Задание 1:
Замените «chart title» на «diagram title» в строках листинга, начиная со строки с «Task: Close the Filtrar Notas Fiscais dialog» и заканчивая концом листинга. Приведите только эти строки, больше ничего в них не меняя и не включая изображения.

Страница:
┄┄┄┄┄┄┄┄┄┄┄┄┄┄┄┄┄┄┄┄

Дело заканчивается дракой.
Из тюрьмы Пьер вышел окончательно озлобившимся.
Вот он ваш европейский индивидуализм, вот она ваша хваленая европейская свобода! Только после долгих мытарств Пьер устраивается на городскую станцию водоснабжения в Сэн-Мор. «Каждое утро душный, набитый вагон дачного поезда. Узкая продолговатая восьмиугольная комната с птицами на обоях. Завтраки и обеды; длинные тонкие палки обточенного хлеба, исчезающие в ненасытном отверстии рта точно длинные, раскаленные головни в устах ярмарочных фокусников».
Прогуливаясь по воскресеньям с новым приятелем – Ренэ, лаборантом научного института, Пьер думает о мщении.
Кому? Да той же европейской свободе.
Хочешь посмотреть научную лабораторию? А почему нет?

┄┄┄┄┄┄┄┄┄┄┄┄┄┄┄┄┄┄┄┄

Исходные данные:
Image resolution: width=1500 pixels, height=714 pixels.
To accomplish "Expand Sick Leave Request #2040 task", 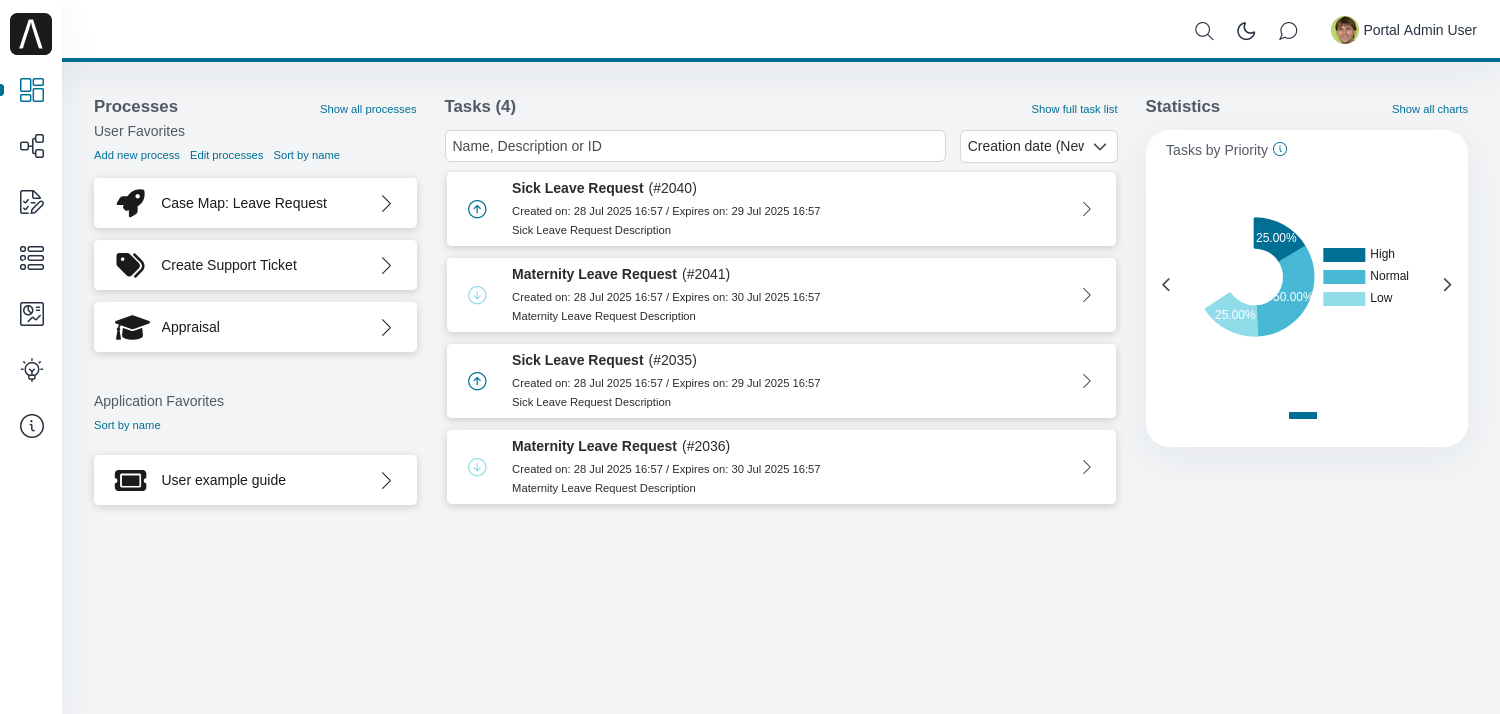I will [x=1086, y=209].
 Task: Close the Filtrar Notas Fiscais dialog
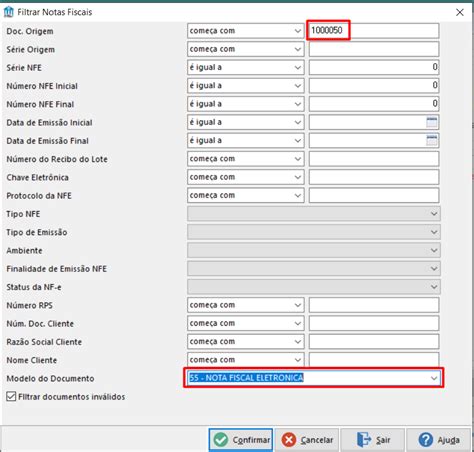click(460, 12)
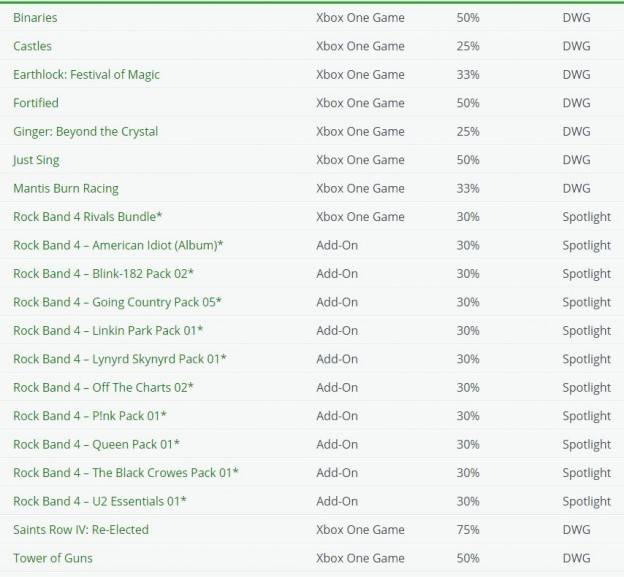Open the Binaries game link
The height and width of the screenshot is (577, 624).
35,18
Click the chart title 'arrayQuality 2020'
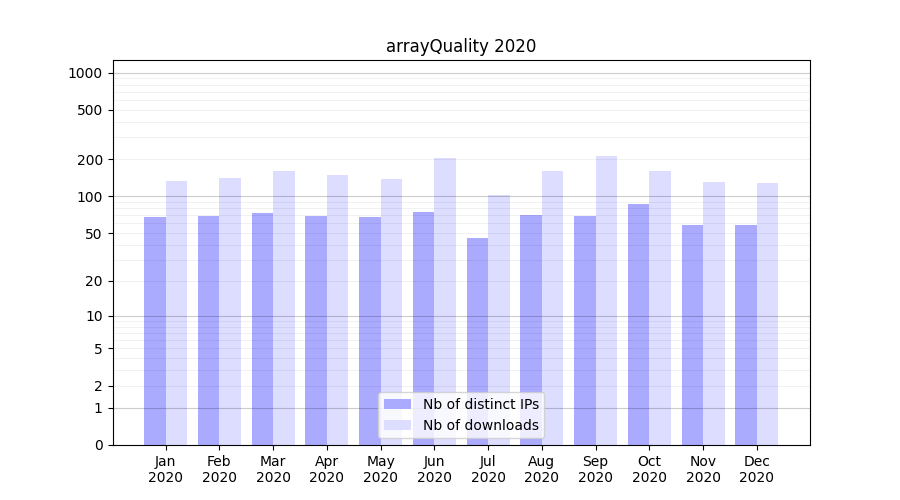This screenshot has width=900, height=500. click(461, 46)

┄┄┄┄┄┄┄┄┄┄┄┄┄┄┄┄┄┄┄┄

Задание 2:
Согласуются ли с отрывком о Пьере следующие утверждения? (a) Пьер устроился на городскую станцию водоснабжения в Сэн-Мор. (b) Ренэ работает на той же станции водоснабжения, что и Пьер. (c) Из тюрьмы Пьер вышел примирившимся. На каждое ответьте «да» или «нет» и приведите решающие слова отрывка в точной цитате.

Полный ответ 1:
 Task: Close the Filtrar Notas Fiscais dialog
click(460, 12)
Open the Binaries game link
The height and width of the screenshot is (577, 624).
35,18
Click the diagram title 'arrayQuality 2020'
This screenshot has width=900, height=500. click(461, 46)

Полный ответ 2:
(a) Да: «Пьер устраивается на городскую станцию водоснабжения в Сэн-Мор».
(b) Нет: «Ренэ, лаборантом научного института».
(c) Нет: «Из тюрьмы Пьер вышел окончательно озлобившимся».